Perspektif inward looking (pemetaan persoalan dengan menyelami dan memahami suasana kebatinan masyarakat) yang dilakukan Pak Harto itu tampaknya dapat memberikan penjelasan, kenapa pembangunan pada era reformasi mengalami ketersendatan. Selain oleh faktor-faktor sosial politik yang sering mengganggu, kebijakan pembangunan pada era reformasi dilakukan dalam perspektif outward looking (mengacu model/konsepsi kebijakan di negara-negara barat) dan kurang diiringi pemetaan yang mendalam terhadap permasalahan mendasar yang sedang dihadapi masyarakat Indonesia. Hal itu dibuktikan dari kebijakan pembangunan ekonomi yang lebih banyak bertumpu pada ekonomi makro dan kurang dapat menumbuhkan sektor riil.
***
[1] Disarikan dari Buku “Politik Kenusantaraan”
[2] G. Dwipayana & Ramadan KH, Soeharto: Pikiran, Ucapan dan Tindakan Saya, (Jakarta: PT. Kharisma Bunda, 1989), hlm 389 s/d 390.
[3] Sebagaimana terjadi dalam kasus Pembunuhan Nasrudin, Direktur anak Perusahaan RNI.

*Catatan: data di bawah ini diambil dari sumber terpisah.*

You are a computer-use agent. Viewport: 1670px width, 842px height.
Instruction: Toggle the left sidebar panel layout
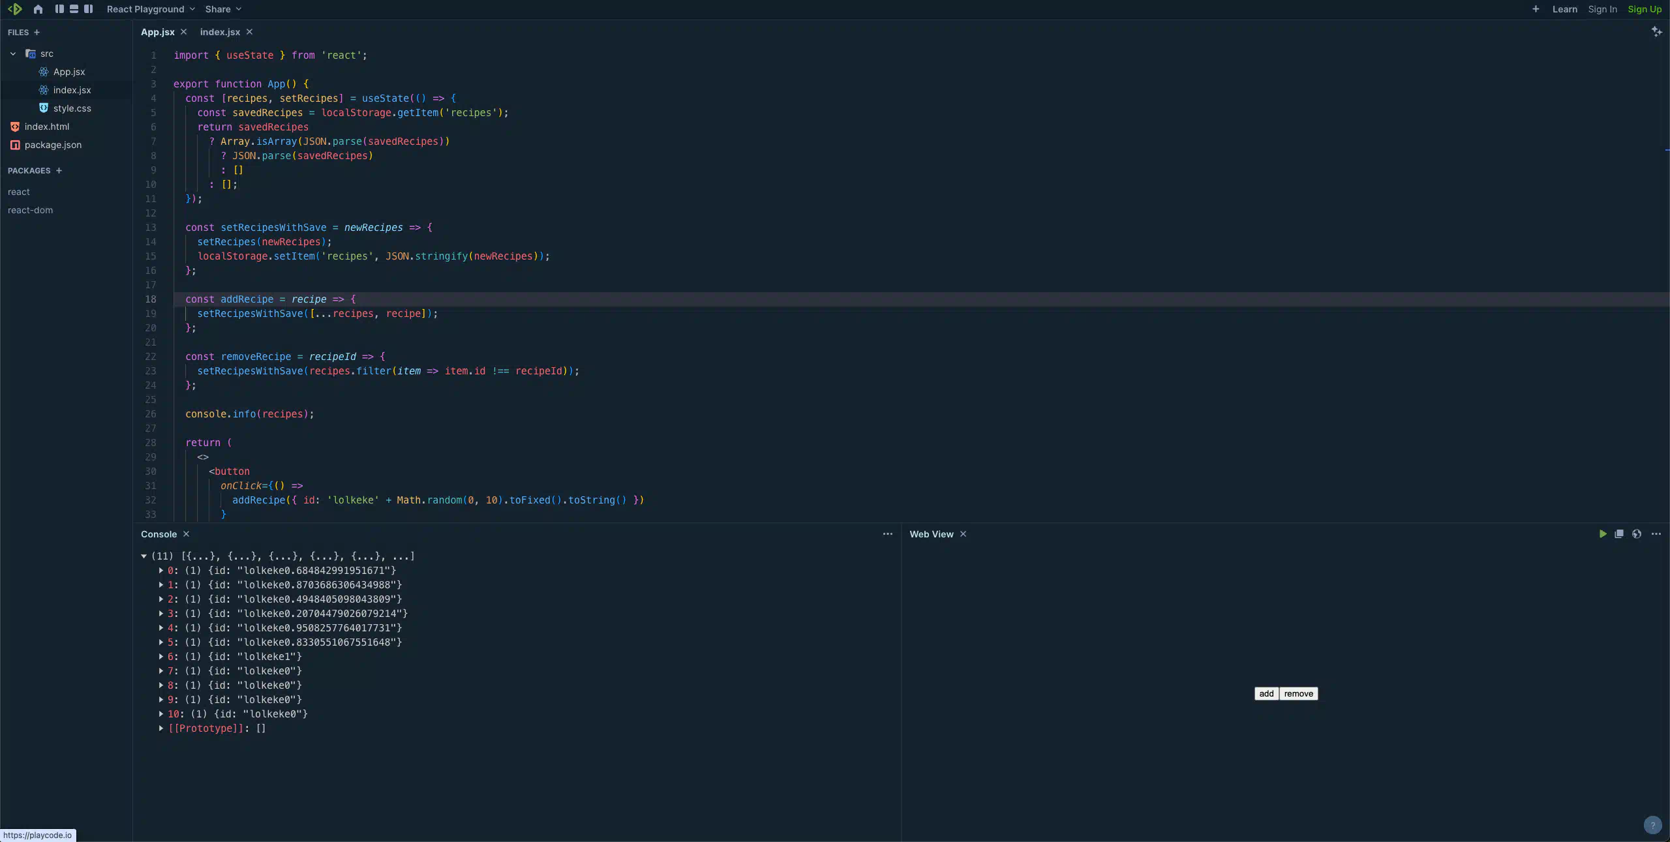click(59, 9)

[4] Oleh konflik politik dan konflik sosial berkepanjangan maupun konflik-konflik peraturan perundang-undangan antar satu peraturan dengan peraturan yang lain sehingga tidak terdapat ketegasan treatmen dalam menentukan arah pembangunan.
[5] Butir-Butir Budaya Jawa: Hanggayuh Kasampurnaning Hurip, Berbudi Bawaleksana, Ngudi Sejatining Becik, (Jakarta: Yayasan Purna Bakti Pertiwi, 1996), hlm 122.